La Ville d’Uvira, au Sud-Kivu, a vécu une nuit et une matinée marquées par une forte détérioration de la situation sécuritaire, plongeant la population dans une psychose généralisée. Des affrontements, des mouvements militaires inhabituels et des actes de pillage ont été signalés dans plusieurs quartiers selon certains habitants contactés tandis que toutes les activités socio-économiques demeuraient paralysées vendredi à la mi-journée.
Selon plusieurs sources locales concordantes, des éléments de la coalition M23 appuyée par l’armée rwandaise (RDF) ont procédé, durant la nuit, au déplacement massif de matériels militaires depuis l’ancienne base de la MONUSCO située à Kahala, au nord de la ville d’Uvira. Ce mouvement s’est opéré dans un contexte de pression militaire accrue exercée par les Forces armées de la République démocratique du Congo (FARDC).
Toujours d’après des témoins, deux vedettes rapides (speed boats) utilisées par les forces rwandaises ont été détruites lors d’une frappe aérienne attribuée aux FARDC, ciblant des positions rebelles dans la même zone.
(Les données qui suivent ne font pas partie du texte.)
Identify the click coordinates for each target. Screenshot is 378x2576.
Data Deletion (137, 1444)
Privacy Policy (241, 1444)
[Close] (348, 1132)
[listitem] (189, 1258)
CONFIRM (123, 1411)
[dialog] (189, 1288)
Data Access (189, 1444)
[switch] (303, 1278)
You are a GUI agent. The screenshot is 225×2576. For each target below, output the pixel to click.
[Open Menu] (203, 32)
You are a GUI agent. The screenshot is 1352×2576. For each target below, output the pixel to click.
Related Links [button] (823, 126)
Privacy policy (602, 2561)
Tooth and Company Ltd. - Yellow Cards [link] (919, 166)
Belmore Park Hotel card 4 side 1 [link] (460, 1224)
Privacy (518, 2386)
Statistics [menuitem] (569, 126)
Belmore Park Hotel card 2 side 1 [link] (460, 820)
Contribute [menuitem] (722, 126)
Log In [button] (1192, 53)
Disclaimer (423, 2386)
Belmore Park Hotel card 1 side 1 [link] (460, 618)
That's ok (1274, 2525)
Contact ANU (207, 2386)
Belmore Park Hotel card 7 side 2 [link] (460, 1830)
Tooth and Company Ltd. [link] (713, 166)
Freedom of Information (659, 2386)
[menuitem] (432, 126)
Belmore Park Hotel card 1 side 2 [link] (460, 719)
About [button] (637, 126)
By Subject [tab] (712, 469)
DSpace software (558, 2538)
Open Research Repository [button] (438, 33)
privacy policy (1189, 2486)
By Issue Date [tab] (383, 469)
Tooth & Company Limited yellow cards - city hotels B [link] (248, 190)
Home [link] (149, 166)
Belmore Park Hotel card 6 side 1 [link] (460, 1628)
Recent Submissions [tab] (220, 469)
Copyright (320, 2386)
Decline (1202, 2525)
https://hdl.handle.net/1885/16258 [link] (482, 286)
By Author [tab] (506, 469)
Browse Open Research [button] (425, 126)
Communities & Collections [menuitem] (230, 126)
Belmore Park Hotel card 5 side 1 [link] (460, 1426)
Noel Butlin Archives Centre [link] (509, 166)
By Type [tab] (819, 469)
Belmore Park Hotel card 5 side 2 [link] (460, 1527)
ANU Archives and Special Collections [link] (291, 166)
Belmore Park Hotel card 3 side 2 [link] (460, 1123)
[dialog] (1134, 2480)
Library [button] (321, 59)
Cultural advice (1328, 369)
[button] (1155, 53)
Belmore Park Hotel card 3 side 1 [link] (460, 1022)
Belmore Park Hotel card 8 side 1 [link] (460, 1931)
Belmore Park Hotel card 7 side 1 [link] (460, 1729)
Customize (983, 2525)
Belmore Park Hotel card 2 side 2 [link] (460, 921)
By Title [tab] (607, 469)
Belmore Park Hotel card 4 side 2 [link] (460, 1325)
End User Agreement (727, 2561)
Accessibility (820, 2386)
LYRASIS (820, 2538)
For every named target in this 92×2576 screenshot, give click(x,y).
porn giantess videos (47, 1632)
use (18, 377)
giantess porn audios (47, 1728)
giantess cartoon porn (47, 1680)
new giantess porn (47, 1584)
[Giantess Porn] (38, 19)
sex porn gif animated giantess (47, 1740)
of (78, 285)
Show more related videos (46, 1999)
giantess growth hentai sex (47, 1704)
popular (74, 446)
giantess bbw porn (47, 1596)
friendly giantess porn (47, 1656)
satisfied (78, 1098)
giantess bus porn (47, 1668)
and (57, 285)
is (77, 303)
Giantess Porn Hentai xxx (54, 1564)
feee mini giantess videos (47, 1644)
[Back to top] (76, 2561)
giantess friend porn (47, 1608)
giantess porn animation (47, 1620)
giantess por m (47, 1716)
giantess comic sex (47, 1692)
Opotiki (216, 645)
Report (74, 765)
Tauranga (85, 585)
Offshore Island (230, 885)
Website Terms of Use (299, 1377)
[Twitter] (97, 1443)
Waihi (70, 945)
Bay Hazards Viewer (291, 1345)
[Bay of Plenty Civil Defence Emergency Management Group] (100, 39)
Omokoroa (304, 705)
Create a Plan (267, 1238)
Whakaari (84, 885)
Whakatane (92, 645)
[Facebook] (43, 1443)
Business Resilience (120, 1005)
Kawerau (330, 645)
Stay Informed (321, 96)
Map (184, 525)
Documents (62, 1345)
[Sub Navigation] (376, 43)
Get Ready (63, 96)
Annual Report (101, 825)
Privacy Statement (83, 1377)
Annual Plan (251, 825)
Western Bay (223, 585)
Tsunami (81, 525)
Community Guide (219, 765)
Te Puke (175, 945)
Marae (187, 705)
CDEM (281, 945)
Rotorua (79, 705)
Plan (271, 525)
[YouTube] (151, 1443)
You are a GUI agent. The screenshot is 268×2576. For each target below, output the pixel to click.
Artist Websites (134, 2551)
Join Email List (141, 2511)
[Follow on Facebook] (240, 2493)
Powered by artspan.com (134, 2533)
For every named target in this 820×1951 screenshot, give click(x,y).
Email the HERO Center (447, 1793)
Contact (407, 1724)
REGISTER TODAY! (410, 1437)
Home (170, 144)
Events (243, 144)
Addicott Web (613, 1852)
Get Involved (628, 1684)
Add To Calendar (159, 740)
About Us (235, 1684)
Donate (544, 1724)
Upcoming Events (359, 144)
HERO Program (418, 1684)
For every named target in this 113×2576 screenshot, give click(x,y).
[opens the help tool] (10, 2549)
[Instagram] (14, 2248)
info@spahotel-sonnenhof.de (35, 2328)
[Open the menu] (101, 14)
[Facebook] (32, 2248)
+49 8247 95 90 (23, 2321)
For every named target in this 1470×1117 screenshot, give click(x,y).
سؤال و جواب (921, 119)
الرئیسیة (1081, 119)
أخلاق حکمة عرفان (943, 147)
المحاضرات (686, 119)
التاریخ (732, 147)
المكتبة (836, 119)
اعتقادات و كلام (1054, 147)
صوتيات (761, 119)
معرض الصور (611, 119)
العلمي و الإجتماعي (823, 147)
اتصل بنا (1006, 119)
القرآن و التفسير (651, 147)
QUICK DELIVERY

Une frappe qui aurait visé une base militaire de la coalition rebelle à Kaala, confirmant l’intensification des opérations militaires au nord de la ville.
Dans les quartiers résidentiels proches des zones d’affrontements, des habitants affirment que des éléments M23/RDF ont procédé à des pillages nocturnes, des motos et des véhicules privés ont été pillées. Certains hôtels ainsi que des maisons auparavant occupés par des autorités locales ont également été réquisitionnés par ces éléments armés.
À 12h30 locales, la ville était quasiment à l’arrêt. Les marchés, commerces, écoles et services publics sont restés fermés, tandis que la population se confinait à domicile. Des crépitements de balles sporadiques ont été entendus du côté du port public de Kalundu, renforçant la peur d’une reprise imminente des combats en pleine agglomération.
Ces nouveaux affrontements remettent en cause les déclarations faisant état d’un retrait des forces rwandaises et de leurs alliés de certaines zones du Sud-Kivu, notamment Makobola et les environs d’Uvira. Sur le terrain, plusieurs sources sécuritaires estiment qu’il s’agit plutôt d’un repli tactique sous la pression des FARDC, et non d’un retrait effectif.
Malgré la gravité de la situation, des voix locales soulignent l’engagement de militaires congolais et de forces alliées déterminées à défendre l’intégrité territoriale du pays, rappelant que la crise actuelle n’oppose pas des communautés, mais des forces armées à un État souverain.
En attendant une évolution de la situation, Uvira reste suspendue au rythme des affrontements, dans une atmosphère lourde d’incertitudes et de peur, tandis que la population civile paie une fois de plus le prix d’un conflit qui continue de se jouer au cœur des zones habitées.